Hindu weddings are so fucking pretty as long as everything is in focus it’s just <3

It’s– they’re just. Fabrics! Henna! People! Food! Lavish décor! Usually good lighting! It’s three to seven days long! People actually look like they’re having fun! Everyone is exquisitely dressed! There are clearly various traditions of giving gifts because there are always so many pictures of various people looking interested in small exquisite objects or trays of food or whatever! It is impossible to take an un-charming photograph regardless of what you’re aiming at! Every single surface is embellished!

It helps probably that the sorts of people locally who are having Hindu weddings are generally surgeons and the like. The local community tends to be fairly affluent, so they’re really nice weddings and would be really nice regardless. But– the outfits! There’s always a white horse, too, that a man is always looking extremely uncomfortable about, because these are not the sorts of people who have spent a great deal of time horseback. But the horse always looks gloriously beautiful in the photos, and for real, more weddings should have horses in them. Also apparently they’re multi-day events so you get great outfit changes and a higher proportion of non-drunk people in the pictures.

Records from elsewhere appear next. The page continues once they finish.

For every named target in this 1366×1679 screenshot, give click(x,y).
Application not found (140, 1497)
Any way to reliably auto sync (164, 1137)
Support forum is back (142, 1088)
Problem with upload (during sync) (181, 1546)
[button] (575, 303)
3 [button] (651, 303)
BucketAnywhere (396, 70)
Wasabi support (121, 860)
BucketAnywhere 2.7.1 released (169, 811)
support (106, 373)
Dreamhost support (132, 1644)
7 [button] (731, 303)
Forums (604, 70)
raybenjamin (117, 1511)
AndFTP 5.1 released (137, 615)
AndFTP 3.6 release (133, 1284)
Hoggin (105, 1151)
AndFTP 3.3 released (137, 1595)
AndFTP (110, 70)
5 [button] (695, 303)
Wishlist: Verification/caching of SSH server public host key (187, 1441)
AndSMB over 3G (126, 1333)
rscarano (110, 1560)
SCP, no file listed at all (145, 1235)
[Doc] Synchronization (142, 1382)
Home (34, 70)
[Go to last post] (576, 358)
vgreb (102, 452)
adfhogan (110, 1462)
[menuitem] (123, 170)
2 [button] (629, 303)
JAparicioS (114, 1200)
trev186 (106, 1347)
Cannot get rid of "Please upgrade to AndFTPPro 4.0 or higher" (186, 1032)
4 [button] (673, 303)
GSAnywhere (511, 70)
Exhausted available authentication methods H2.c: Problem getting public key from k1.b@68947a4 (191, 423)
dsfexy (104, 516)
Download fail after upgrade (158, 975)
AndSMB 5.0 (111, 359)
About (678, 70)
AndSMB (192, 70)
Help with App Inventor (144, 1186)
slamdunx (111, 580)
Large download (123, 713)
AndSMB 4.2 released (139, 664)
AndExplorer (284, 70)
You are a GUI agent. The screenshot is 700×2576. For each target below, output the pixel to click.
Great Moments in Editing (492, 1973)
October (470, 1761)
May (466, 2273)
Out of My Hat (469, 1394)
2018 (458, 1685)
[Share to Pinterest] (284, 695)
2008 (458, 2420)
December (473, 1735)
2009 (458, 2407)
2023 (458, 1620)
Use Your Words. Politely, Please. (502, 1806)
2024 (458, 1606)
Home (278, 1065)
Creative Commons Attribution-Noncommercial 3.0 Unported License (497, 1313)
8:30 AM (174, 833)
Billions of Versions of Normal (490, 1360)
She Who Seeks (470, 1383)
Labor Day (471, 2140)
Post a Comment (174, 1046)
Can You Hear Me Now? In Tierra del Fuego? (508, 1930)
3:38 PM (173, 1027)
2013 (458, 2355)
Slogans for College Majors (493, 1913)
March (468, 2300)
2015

I hate printing American Christian-ish-etcetera weddings, because #1 a white dress makes it super hard to get the exposure of the faces right (oh and worse than a white ppl wedding = a Black ppl wedding because no way are you going to get the exposure right, you just have to blow out the exquisite dress into a froth of overexposed nothingness in the interests of the bride getting to have a face, did the photographer do a good job at mitigating this? I’ll save you the question, the answer is no, and to be fair the camera was probably not designed for the task.) #2 a black tux only compounds the issue (this cloud-wearing lady is marrying the void, apparently), #3 churches are uniformly excruciatingly poorly-lit, #4 reception halls are also uniformly hideous at least lighting-wise and usually in all other ways too, #5 the formal photos are always awkward and hard to correct exposure for and also extremely repetitive, everyone does the exact same poses, and #6 the candids are worse because nobody’s ever in focus, people’s idea of formal-wear is so dismal, half the guests are drunk by the time the photographer gets around to taking candids— 

Printing wedding photos was my least favorite photo-finishing job, but Hindu weddings? I would do that all goddamn day and never stop being delighted.